[Input data — start]

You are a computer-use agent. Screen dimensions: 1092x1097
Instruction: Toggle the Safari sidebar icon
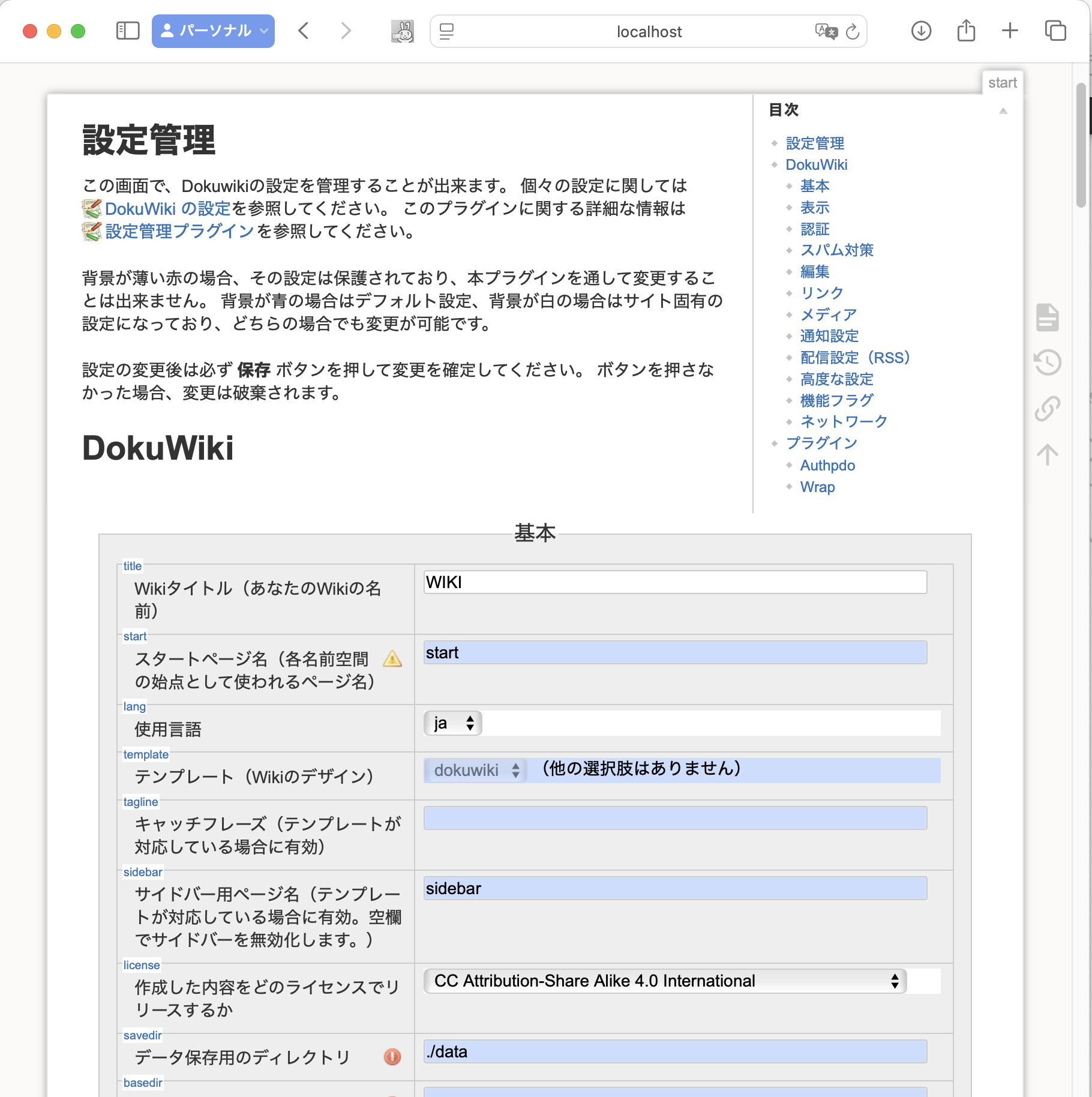pyautogui.click(x=127, y=31)
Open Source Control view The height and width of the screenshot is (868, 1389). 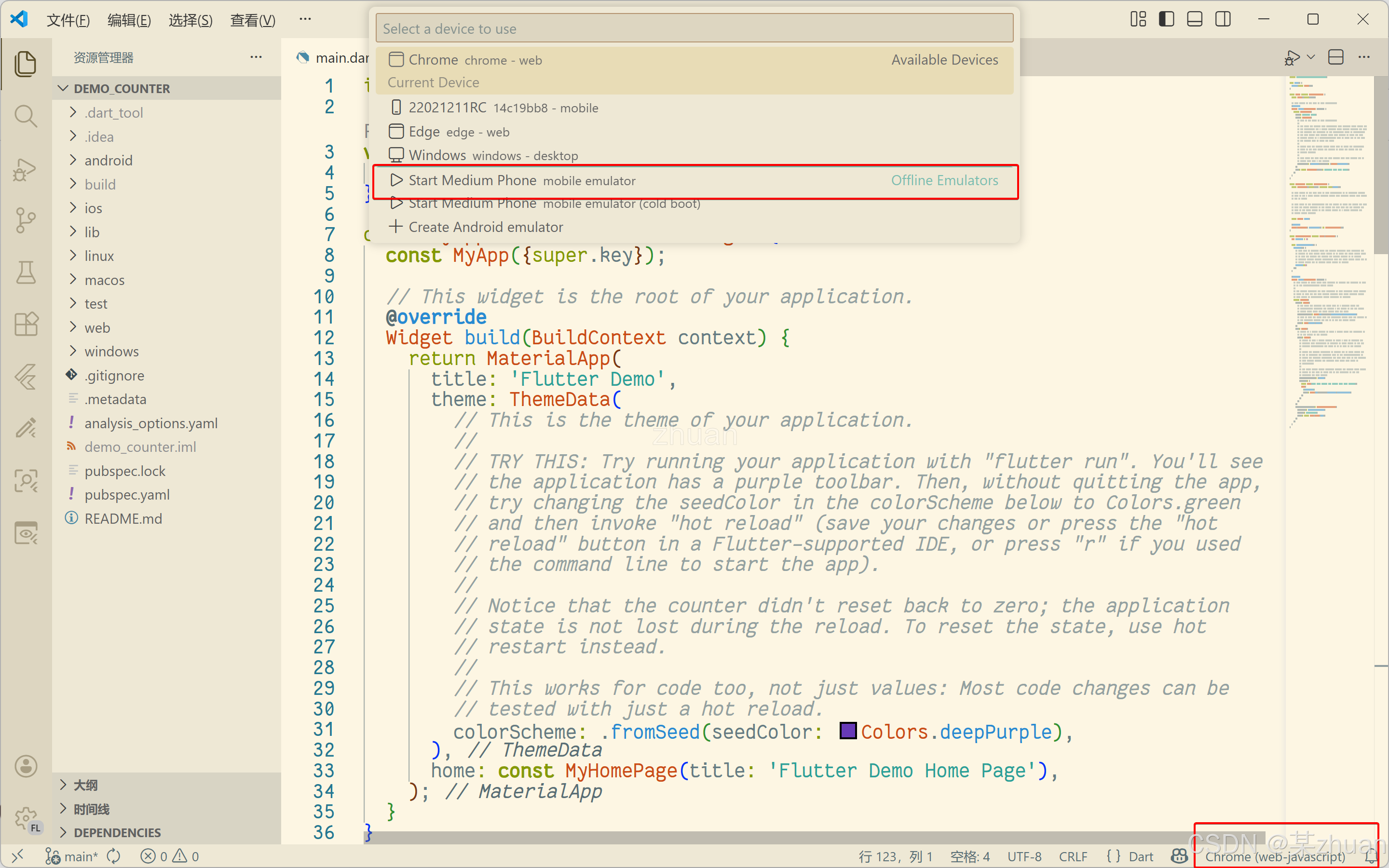coord(25,220)
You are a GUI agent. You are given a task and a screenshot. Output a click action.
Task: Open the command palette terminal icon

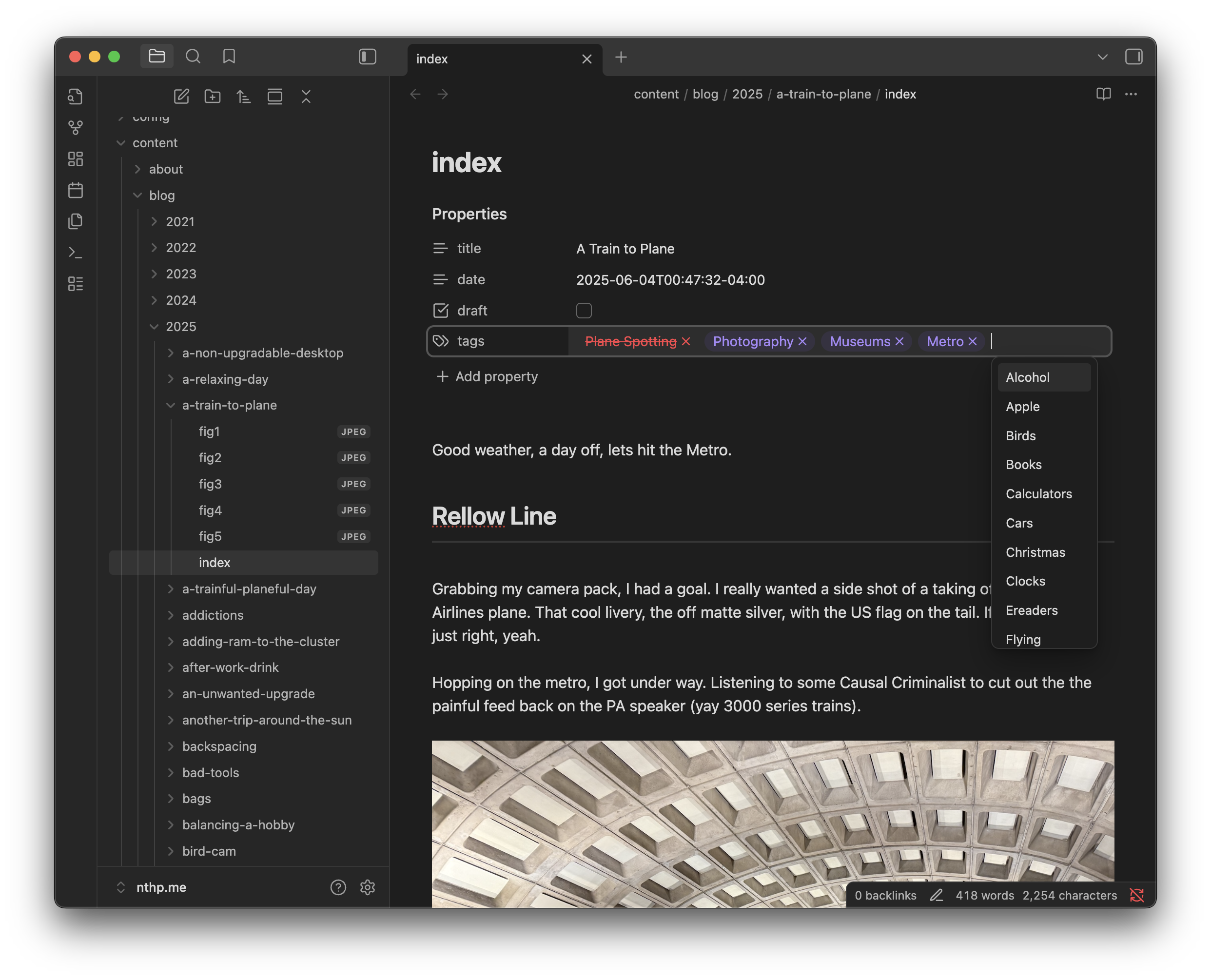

[Input data — finish]

• _Task item_:
For this exercise, set down exactly the lines that run from the line holding "You are a GUI" to the last line of the records above; include both end lines and omit pictures.

• _Answer below_:
You are a GUI agent. You are given a task and a screenshot. Output a click action.
Task: Open the command palette terminal icon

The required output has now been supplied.